# Happy Birthday Cindercat!



## Dawgluver (Jul 4, 2012)

Happy Birthday!


----------



## LPBeier (Jul 4, 2012)

Happy Birthday Cindercat!  Sounds like you had a great day!


----------



## PrincessFiona60 (Jul 4, 2012)

Happy Birthday Cindercat!


----------



## CWS4322 (Jul 4, 2012)

Happy Birthday, Cindercat! Hope you and yours are doing something special to celebrate!


----------



## Cheryl J (Jul 5, 2012)

Happy Birthday, Cindercat!


----------



## buckytom (Jul 5, 2012)

happy birthday!


----------



## Kylie1969 (Jul 5, 2012)

Hope you have a wonderful birthday Cindercat


----------



## Harry Cobean (Jul 5, 2012)

happy birthday cinders,you shall go to the ball.....back before midnight!
see you on 4th letter/word assoc!


----------



## Margi Cintrano (Jul 5, 2012)

Feliz Cumpleaños Cinder Cat,

Have a wonderful Birthday ...

Ciao,
Margaux Cintrano.


----------



## Josie1945 (Jul 5, 2012)

Happy Birthday Cindercat.

Josie


----------



## Cindercat (Jul 8, 2012)

Thanks for the birthday wishes everyone! We did have a good time. It's unusual that my mother would request going out somewhere because she thinks it's too much work. I didn't seem to have any trouble handling their wheelchairs. It wasn't until Thursday that sciatica took over with a fury.

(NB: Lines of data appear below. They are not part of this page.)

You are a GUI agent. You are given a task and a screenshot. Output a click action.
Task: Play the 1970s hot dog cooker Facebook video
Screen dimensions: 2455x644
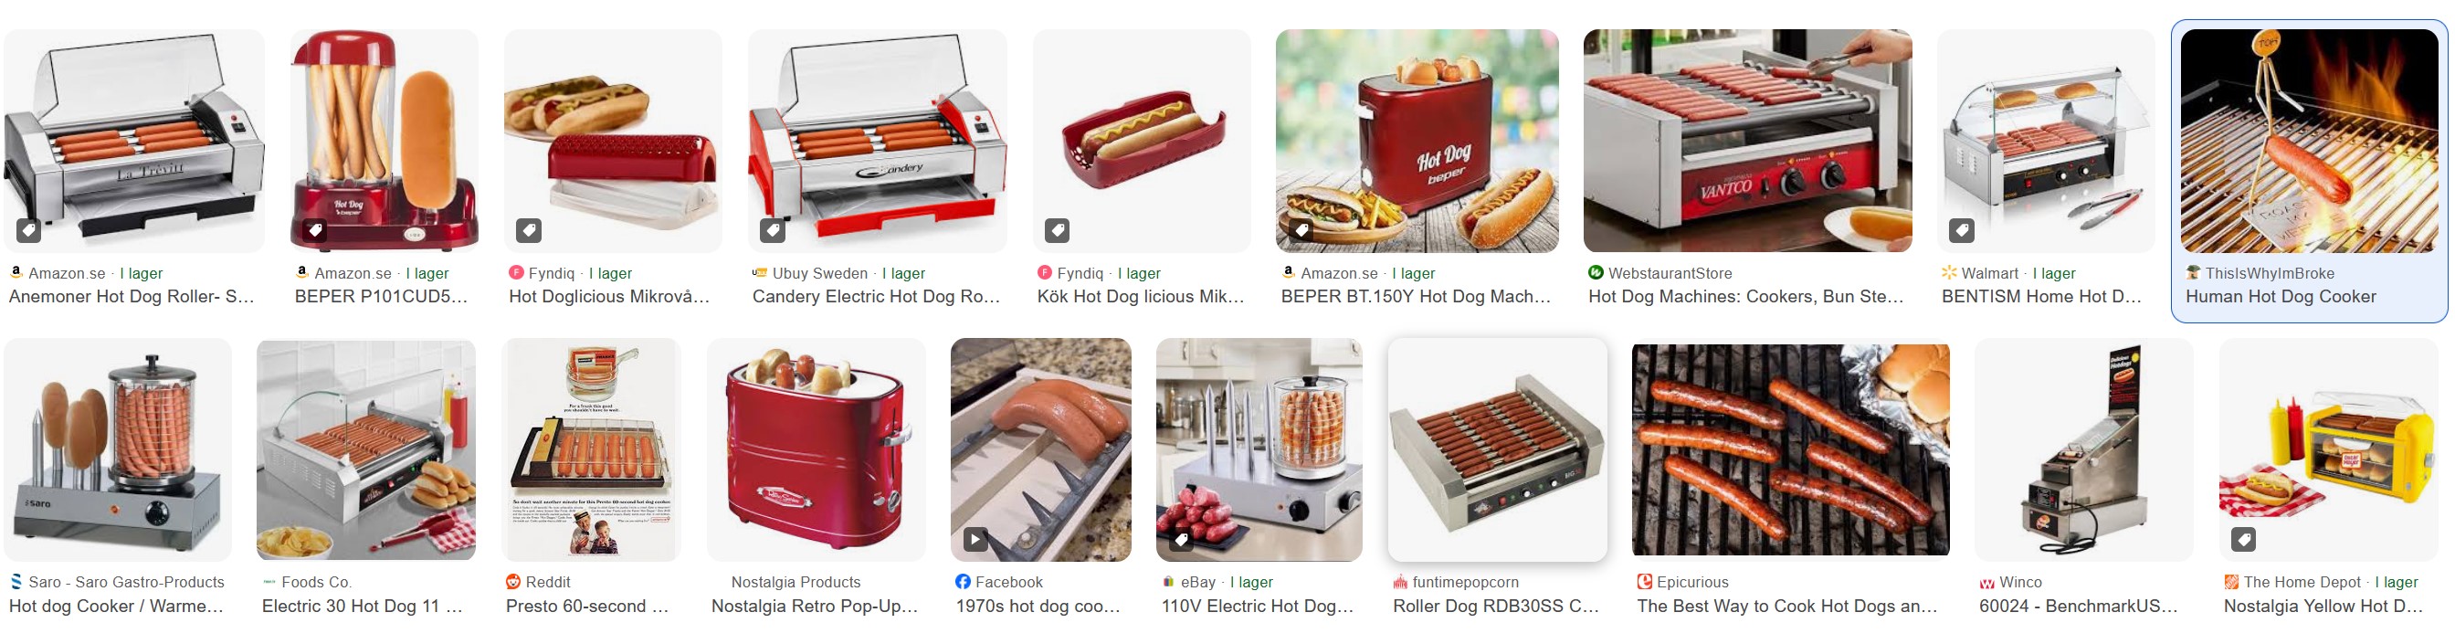975,539
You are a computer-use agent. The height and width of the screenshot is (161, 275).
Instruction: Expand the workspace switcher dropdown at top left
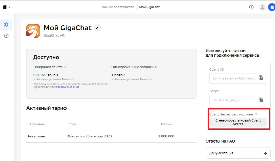coord(7,7)
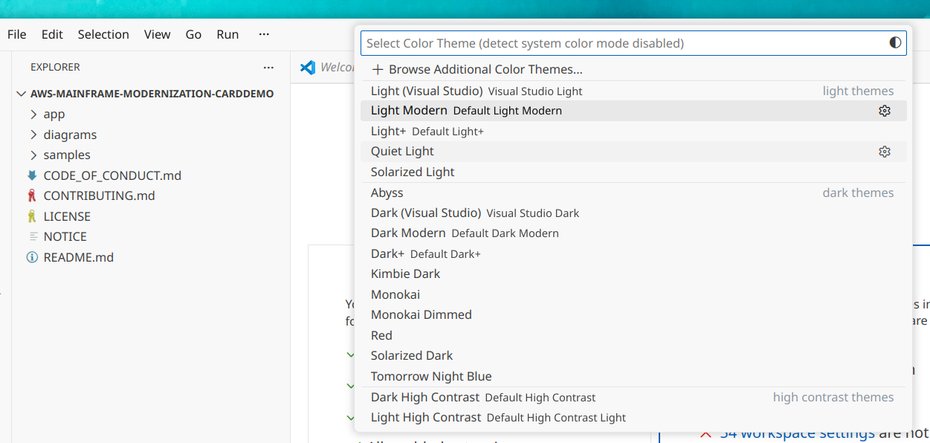The image size is (930, 443).
Task: Click the CONTRIBUTING.md file icon
Action: pyautogui.click(x=32, y=196)
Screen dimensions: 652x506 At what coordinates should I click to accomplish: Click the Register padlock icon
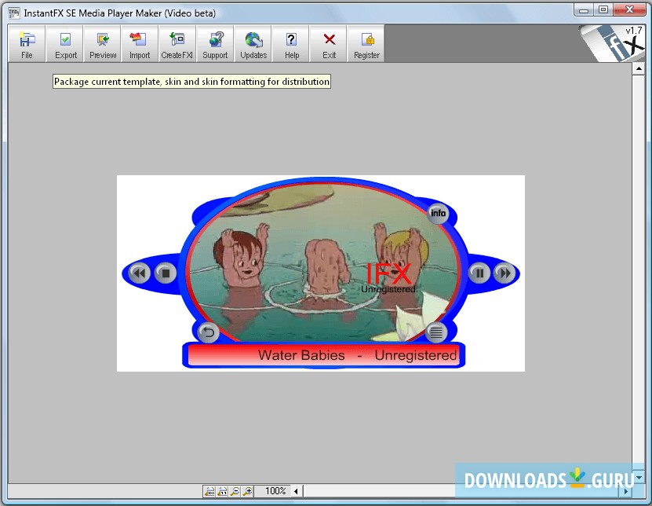[x=366, y=43]
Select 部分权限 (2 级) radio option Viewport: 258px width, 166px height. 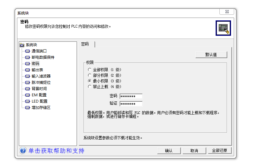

Except for a trip to Urgent Care I've been trying to find a tolerable position in bed or trying to walk the pain away. I still can't sit for more than a minute but the pain level is slowly decreasing. My bedroom TV doesn't work so when I'm not sleeping I'm reading or playing on my phone. There's no place to lay down in the livingroom.


----------